Imagine it’s 1952, you’re a well off WASP, living with your unaware wife and children in an Edwardian house, you pretend to enjoy your life and believe you really like the new Queen, but at heart you just crave for fucking men. What do you do? You cruise. You cottage. You gag for it with any stranger who just wants to get his knees dirty. Never underestimate the capacity of sex for social-change. Remember Pasolini’s Teorema[iv] ? If that’s not a phenomenon then what is it?

Stuart’s Venice beach, a place where one could once get a blow-job, suntan and sunstroke at the same time is now abandoned. There’s no one left there. And I don’t mean the actual absence of men on the billboard. The institution of public sex-place is withering. The queer of today have joyfully deserted spots like this, instead choosing dating websites, naively trusting they are now civilized. Not quite. In this particular sense Stuart’s frequently voyeuristic art becomes more in the manner of an archivist.

Most gay men now prefer to select and to be selected. They publicise themselves and their cocks like in some sort of advert. Many queers are now logged on dating websites harshly demolishing the frolicking pleasure of getting fucked in a local park. Now it’s just teens and twinks. Oldies and daddies. Muscle and leather. Categories. Sorts. Classes. Men voluntarily put themselves into groups of membership users like they have become products in the local ASDA.

This billboard however possesses a culture jamming factor. But I’m not going to write about the Billboard Liberation Front[v] because Stuart’s piece is not really about that. There is a certain reference though within his Bloc project heading in that direction. Culture jamming has been characterized as a form of public activism, generally in opposition to commercialism and the vectors of corporate image. This is one of the crucial shifts in the “shag me in the bushes movement” and of what has happened to it in recent years. It has become part of a corporate image. Today there is always someone getting his share from a human being willing to fuck. And I don’t mean a threesome. One pays. One may log in. One may browse.

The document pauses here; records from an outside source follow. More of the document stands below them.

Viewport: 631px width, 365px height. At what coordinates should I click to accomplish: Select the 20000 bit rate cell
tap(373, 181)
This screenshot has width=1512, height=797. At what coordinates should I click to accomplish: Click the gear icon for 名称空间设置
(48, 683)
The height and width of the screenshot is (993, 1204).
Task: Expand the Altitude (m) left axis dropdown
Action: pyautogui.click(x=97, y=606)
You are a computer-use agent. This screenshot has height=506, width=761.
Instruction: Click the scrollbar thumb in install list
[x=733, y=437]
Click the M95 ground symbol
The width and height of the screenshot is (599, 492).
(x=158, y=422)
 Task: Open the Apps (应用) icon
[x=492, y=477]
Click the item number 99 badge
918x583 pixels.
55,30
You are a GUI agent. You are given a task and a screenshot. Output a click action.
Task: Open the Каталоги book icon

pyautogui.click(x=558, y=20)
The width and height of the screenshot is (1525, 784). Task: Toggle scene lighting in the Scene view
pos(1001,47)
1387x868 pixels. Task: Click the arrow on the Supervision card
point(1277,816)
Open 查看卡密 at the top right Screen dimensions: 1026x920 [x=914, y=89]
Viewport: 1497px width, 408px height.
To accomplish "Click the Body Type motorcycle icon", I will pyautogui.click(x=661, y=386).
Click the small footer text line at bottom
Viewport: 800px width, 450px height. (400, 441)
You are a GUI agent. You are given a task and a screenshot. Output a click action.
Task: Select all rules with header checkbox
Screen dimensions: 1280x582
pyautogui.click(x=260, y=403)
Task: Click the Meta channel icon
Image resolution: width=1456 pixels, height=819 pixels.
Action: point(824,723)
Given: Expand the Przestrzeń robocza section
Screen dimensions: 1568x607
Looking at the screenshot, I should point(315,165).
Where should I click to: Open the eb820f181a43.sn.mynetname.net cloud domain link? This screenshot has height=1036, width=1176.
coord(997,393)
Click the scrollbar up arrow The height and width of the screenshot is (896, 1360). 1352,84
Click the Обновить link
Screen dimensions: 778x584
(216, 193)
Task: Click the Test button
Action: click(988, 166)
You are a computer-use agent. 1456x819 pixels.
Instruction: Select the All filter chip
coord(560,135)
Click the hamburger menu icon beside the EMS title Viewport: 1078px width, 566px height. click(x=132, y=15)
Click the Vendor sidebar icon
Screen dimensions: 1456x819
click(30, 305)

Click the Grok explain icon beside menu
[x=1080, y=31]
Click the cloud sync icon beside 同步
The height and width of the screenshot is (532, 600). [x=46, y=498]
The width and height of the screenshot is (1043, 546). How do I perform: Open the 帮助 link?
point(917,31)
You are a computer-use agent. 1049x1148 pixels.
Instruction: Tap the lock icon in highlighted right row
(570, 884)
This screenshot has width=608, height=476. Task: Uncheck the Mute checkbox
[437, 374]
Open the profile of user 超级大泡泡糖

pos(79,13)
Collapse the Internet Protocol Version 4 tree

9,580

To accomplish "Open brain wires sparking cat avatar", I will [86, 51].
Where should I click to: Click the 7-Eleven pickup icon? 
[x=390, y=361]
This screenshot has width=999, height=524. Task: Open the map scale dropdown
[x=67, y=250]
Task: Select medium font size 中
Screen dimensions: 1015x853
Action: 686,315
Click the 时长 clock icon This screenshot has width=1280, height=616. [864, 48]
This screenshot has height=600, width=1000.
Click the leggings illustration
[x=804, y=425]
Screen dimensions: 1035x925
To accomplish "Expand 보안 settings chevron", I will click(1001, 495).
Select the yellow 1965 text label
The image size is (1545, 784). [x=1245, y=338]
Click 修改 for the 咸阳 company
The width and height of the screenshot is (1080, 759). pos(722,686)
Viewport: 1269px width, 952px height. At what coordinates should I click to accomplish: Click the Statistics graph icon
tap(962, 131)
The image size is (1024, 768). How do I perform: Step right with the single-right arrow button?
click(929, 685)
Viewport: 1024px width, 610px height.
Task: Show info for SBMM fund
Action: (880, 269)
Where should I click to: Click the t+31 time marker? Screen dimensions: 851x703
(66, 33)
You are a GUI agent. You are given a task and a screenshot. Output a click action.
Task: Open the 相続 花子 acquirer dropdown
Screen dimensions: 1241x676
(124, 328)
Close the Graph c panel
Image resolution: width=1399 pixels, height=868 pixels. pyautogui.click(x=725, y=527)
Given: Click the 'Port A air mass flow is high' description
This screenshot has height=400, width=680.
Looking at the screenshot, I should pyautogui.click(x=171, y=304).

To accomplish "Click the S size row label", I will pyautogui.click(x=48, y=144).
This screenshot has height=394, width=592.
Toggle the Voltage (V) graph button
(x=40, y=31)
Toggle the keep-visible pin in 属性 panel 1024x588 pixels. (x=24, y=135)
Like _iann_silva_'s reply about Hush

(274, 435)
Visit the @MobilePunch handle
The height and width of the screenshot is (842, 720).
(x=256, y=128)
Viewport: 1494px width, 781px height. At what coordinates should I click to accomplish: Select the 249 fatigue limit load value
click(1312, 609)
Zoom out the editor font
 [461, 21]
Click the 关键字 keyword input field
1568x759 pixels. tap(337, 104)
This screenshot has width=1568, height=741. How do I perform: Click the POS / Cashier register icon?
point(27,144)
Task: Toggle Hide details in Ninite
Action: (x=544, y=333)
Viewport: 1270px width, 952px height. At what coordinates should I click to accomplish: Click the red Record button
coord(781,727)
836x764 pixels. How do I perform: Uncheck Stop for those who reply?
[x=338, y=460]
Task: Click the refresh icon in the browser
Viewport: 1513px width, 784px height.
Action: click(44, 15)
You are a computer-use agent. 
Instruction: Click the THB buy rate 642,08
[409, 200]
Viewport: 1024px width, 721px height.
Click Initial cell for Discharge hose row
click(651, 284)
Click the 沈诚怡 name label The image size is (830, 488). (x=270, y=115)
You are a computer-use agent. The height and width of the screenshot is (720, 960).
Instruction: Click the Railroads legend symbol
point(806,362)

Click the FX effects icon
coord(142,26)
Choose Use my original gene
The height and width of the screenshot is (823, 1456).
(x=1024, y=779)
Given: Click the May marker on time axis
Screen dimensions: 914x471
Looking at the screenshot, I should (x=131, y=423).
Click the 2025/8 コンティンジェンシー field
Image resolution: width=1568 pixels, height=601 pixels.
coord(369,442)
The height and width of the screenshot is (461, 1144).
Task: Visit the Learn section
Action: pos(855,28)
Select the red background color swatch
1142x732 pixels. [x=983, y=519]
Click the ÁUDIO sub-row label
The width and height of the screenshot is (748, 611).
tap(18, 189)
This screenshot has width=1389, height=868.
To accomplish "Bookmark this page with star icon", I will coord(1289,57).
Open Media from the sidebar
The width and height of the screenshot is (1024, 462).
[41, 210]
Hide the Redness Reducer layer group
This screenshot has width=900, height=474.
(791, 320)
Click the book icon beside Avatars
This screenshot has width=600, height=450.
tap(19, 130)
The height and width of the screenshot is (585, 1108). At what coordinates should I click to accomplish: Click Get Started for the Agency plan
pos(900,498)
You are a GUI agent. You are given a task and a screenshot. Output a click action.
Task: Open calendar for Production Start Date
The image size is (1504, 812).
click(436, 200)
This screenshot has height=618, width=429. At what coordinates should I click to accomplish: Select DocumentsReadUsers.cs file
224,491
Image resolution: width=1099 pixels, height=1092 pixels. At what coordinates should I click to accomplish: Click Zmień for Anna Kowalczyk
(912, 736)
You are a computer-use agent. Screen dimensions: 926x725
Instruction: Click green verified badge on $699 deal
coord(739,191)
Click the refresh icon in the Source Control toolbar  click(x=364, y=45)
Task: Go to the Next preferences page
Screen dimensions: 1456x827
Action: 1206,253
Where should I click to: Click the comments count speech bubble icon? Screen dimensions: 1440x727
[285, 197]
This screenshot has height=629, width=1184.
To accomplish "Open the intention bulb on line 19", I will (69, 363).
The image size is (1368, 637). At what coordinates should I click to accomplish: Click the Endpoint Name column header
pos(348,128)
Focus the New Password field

I’m sure Stuart is utterly happy showing you a billboard that sells nothing. Just nostalgia. At least that’s what comes for free. His work is just like looking back in time. Like re- visiting the house you were born in all those years ago. It looks the same but there’s something different. Something is lost.

NOTES

[i]Dean Sameshima, Wonderland, 1996/97
[ii] There are a number of Polari used in this text. Polari was a form of cant slang used in the gay subculture in Britain where it was used to disguise homosexual activity from potentially hostile outsiders. There is some debate about how it originated. http://en.wikipedia.org/wiki/Polari
[iii] Justin Chin, Bite Hard (Manic D Press), 1997
[iv]Pier Paolo Pasolini, Theorem (Teorema), 1968. Terence Stamp plays a mysterious figure who appears in the lives of a typical bourgeois Italian family. He engages in sexual affairs with all members of the household: the devoutly religious maid, the sensitive son, the sexually repressed mother, the timid daughter and, finally, the tormented father. The stranger gives unstintingly of himself, asking nothing in return. Then one day he leaves, as suddenly and mysteriously as he came. Unable to endure the void in their lives, the mother becomes a nymphomaniac, the son an artist, the daughter a catatonic and the father a sexual prowler. The servant, on the other hand, appears in the last scene casually performing a miracle. On its release, the religious right and the Vatican criticized the film’s sexual content. The Left considered it “ambiguous” and “visionary”.
[v]The Billboard Liberation Front is a group of “culture jammers” devoted to ‘improving’ billboards by changing key words to radically alter the message, often to an anti- corporate message.